An den Polizeiwachen Harburg, Wilhelmsburg und Neugraben wurden 65 Stellen gestrichen. Politik und Gewerkschaften reagieren wütend.

Hamburg. Jugendliche, die einen Passanten am Bahnhof Harburg totschlagen . Ein 22-Jähriger, der nach einer Abi-Fete erstochen wird. Polizisten, die bei einem Einsatz in Neuwiedenthal angegriffen und schwer verletzt werden. Die von einer Welle der Gewalt erfassten Stadtteile südlich der Elbe kommen derzeit nicht mehr aus den Schlagzeilen heraus. Doch für die jüngste Negativmeldung sorgte nun die Polizei selbst: In den vergangenen fünf Jahren wurden in den heute nur noch drei Polizeikommissariaten (PK) in Wilhelmsburg, Harburg und Neugraben 65 Polizeistellen abgebaut. Das entspricht mehr als 15 Prozent der derzeit noch südlich der Elbe eingesetzten Beamten.

Diese Zahl geht aus der Antwort auf eine Senatsanfrage des SPD-Innenexperten Andreas Dressel hervor, die jetzt veröffentlicht wurde. Angesichts der jüngsten Fälle wirkt sie wie der berühmte Tropfen, der das Fass zum Überlaufen bringt. Nicht zuletzt, seit aufgebrachte Harburger und andere Südhamburger mit Sitzblockaden, Lichterketten und Mahnwachen gegen die Gewaltentwicklung protestieren.

• • • • • • •

- [Aufgabenziel]: Schreiben Sie den Abschnitt des Artikels über den Stellenabbau bei der Hamburger Polizei erneut ab, beginnend bei „Hamburg. Jugendliche, die“ und endend bei „Elbe eingesetzten Beamten.“, und benennen Sie darin „Jugendliche“ in „Heranwachsende“ um.

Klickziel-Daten
• • • • • • •

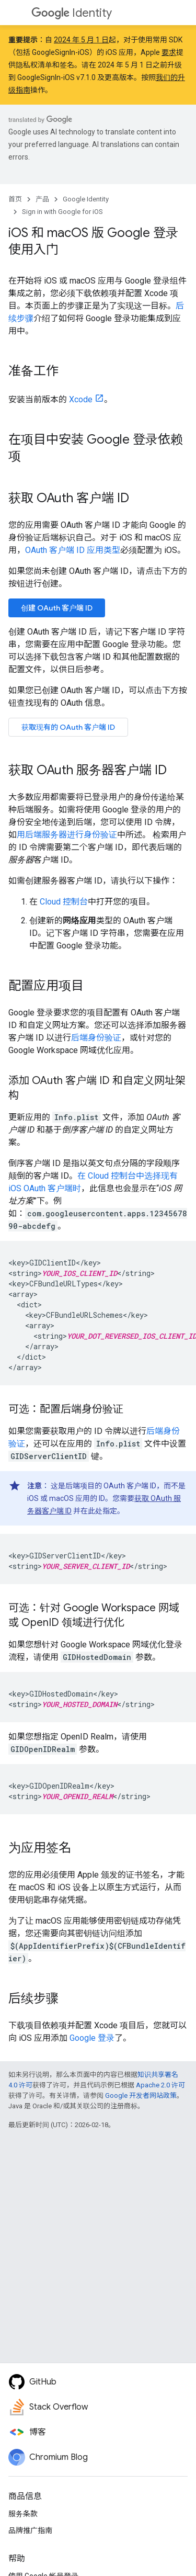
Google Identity (86, 199)
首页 (15, 199)
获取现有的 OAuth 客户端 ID (68, 727)
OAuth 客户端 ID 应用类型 (72, 550)
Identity (71, 13)
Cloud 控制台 (64, 902)
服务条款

• • • • • • •

- [Das Ergebnis]:
Hamburg. Heranwachsende, die einen Passanten am Bahnhof Harburg totschlagen . Ein 22-Jähriger, der nach einer Abi-Fete erstochen wird. Polizisten, die bei einem Einsatz in Neuwiedenthal angegriffen und schwer verletzt werden. Die von einer Welle der Gewalt erfassten Stadtteile südlich der Elbe kommen derzeit nicht mehr aus den Schlagzeilen heraus. Doch für die jüngste Negativmeldung sorgte nun die Polizei selbst: In den vergangenen fünf Jahren wurden in den heute nur noch drei Polizeikommissariaten (PK) in Wilhelmsburg, Harburg und Neugraben 65 Polizeistellen abgebaut. Das entspricht mehr als 15 Prozent der derzeit noch südlich der Elbe eingesetzten Beamten.